▸ Data provided
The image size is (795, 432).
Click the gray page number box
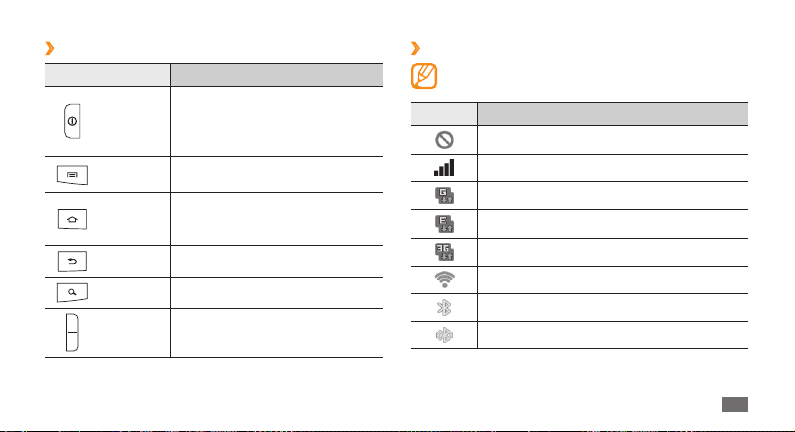point(735,404)
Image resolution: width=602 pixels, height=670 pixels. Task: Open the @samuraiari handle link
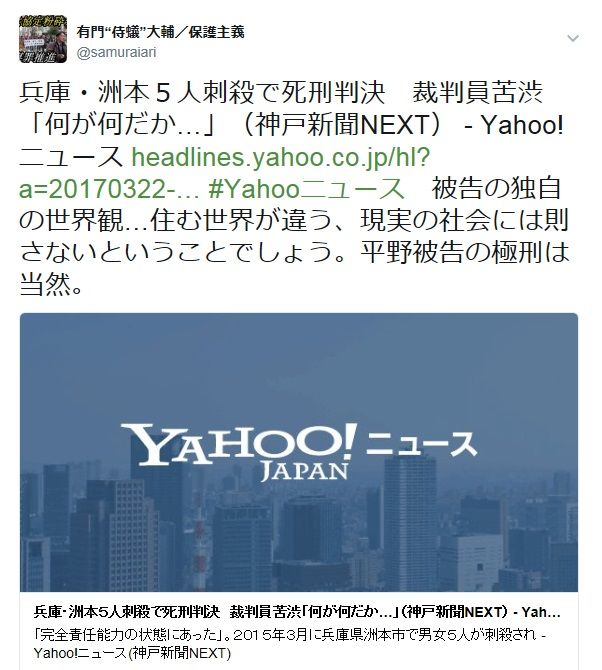pyautogui.click(x=117, y=52)
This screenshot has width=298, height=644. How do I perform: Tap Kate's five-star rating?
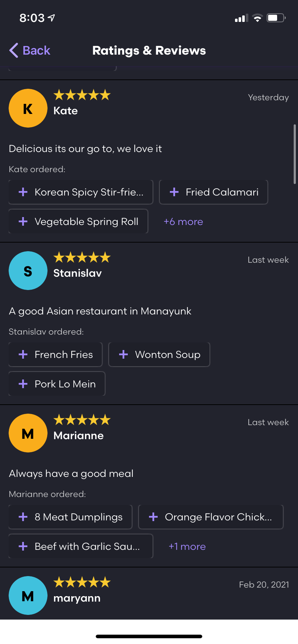(x=82, y=95)
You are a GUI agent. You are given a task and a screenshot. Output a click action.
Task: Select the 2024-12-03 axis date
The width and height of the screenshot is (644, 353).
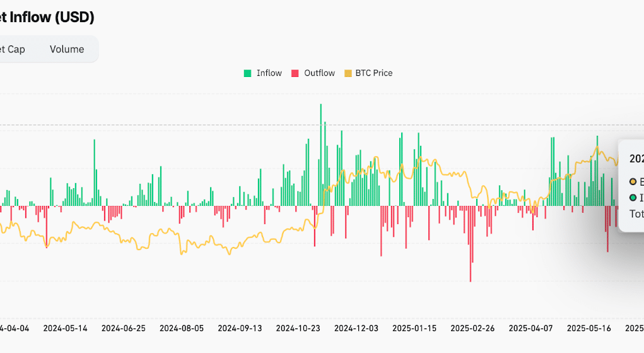[356, 328]
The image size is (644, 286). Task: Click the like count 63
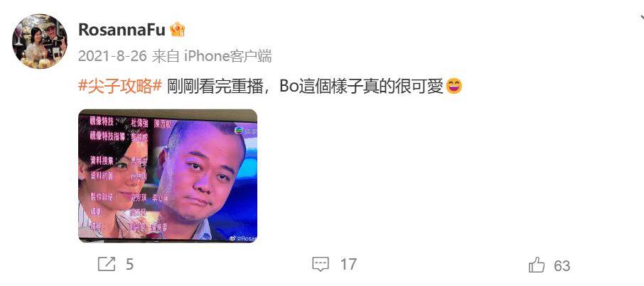[562, 266]
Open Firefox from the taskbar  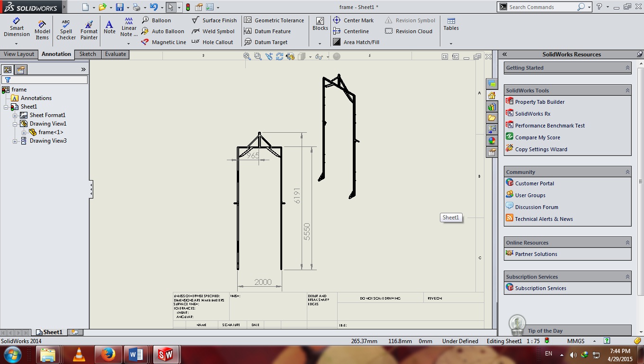coord(108,354)
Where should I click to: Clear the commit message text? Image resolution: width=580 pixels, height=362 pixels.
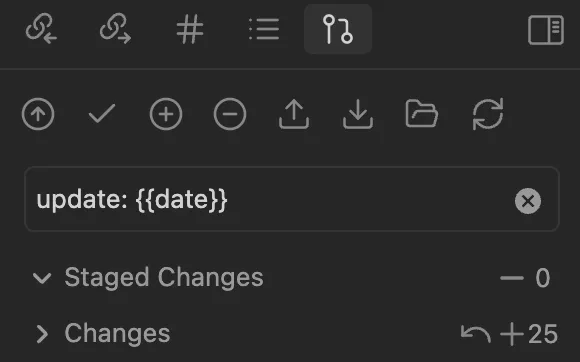tap(528, 201)
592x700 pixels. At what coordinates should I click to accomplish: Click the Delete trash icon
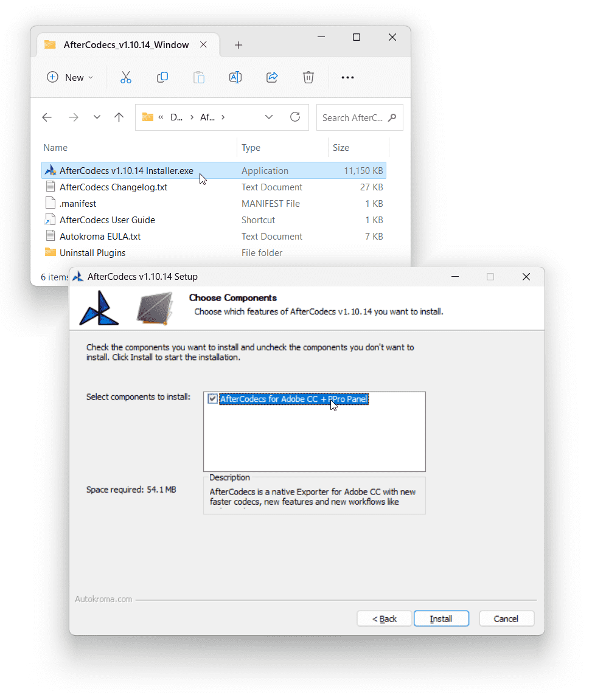pos(308,77)
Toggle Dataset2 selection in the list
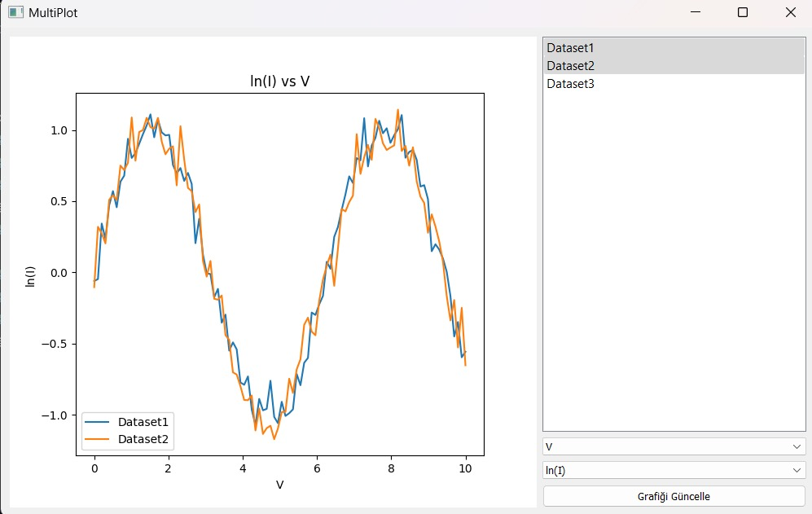 (x=571, y=66)
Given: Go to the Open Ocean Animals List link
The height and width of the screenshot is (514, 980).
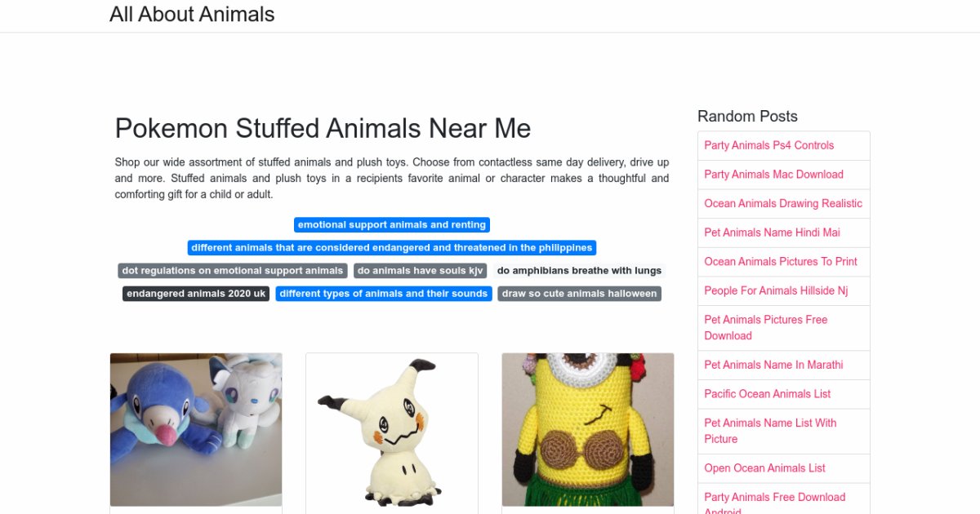Looking at the screenshot, I should click(x=765, y=468).
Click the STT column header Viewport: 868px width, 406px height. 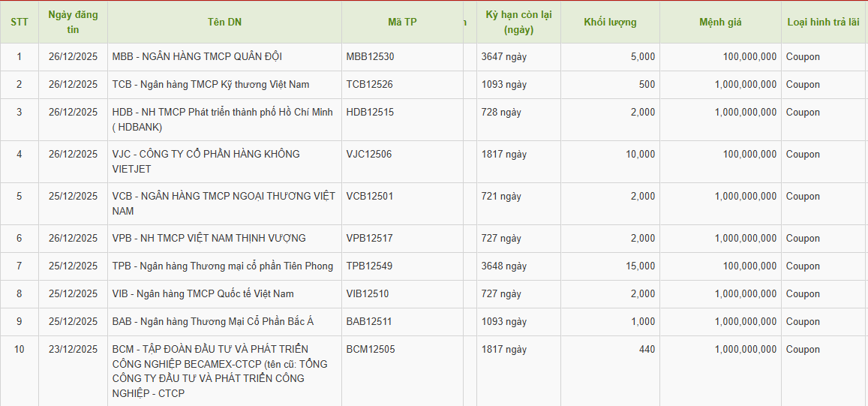[19, 22]
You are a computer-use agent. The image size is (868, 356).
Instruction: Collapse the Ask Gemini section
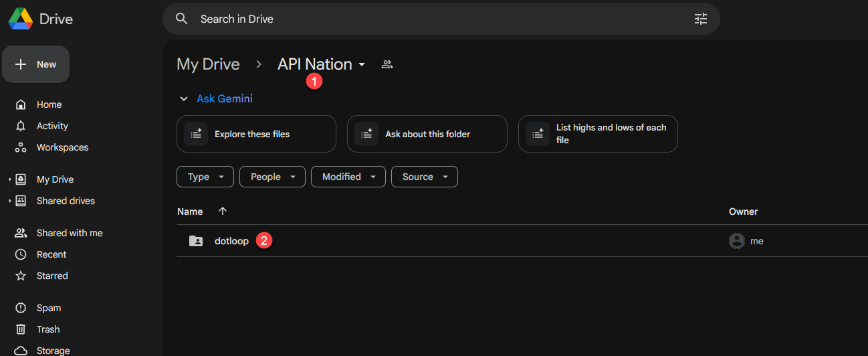[x=184, y=99]
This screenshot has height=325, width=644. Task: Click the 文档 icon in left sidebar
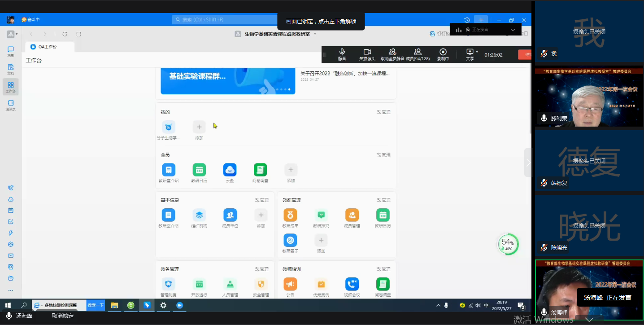(11, 69)
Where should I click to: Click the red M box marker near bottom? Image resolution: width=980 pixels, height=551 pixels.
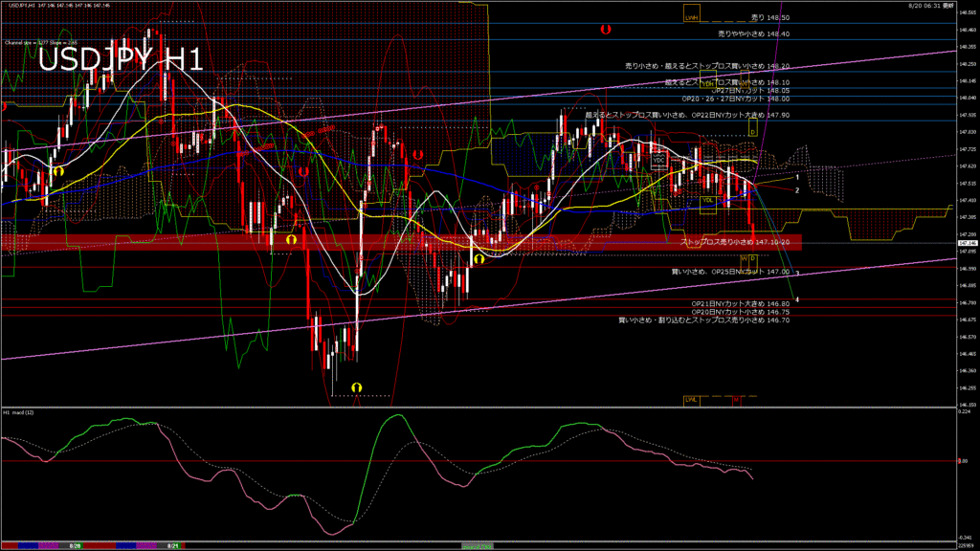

▸ Task requirements
Select all lines in the listing that include the word "agent".

▸ Answer below
You are a GUI agent. You are given a task and a screenshot. Output a click action.
You are a computer-use agent. The image size is (868, 356).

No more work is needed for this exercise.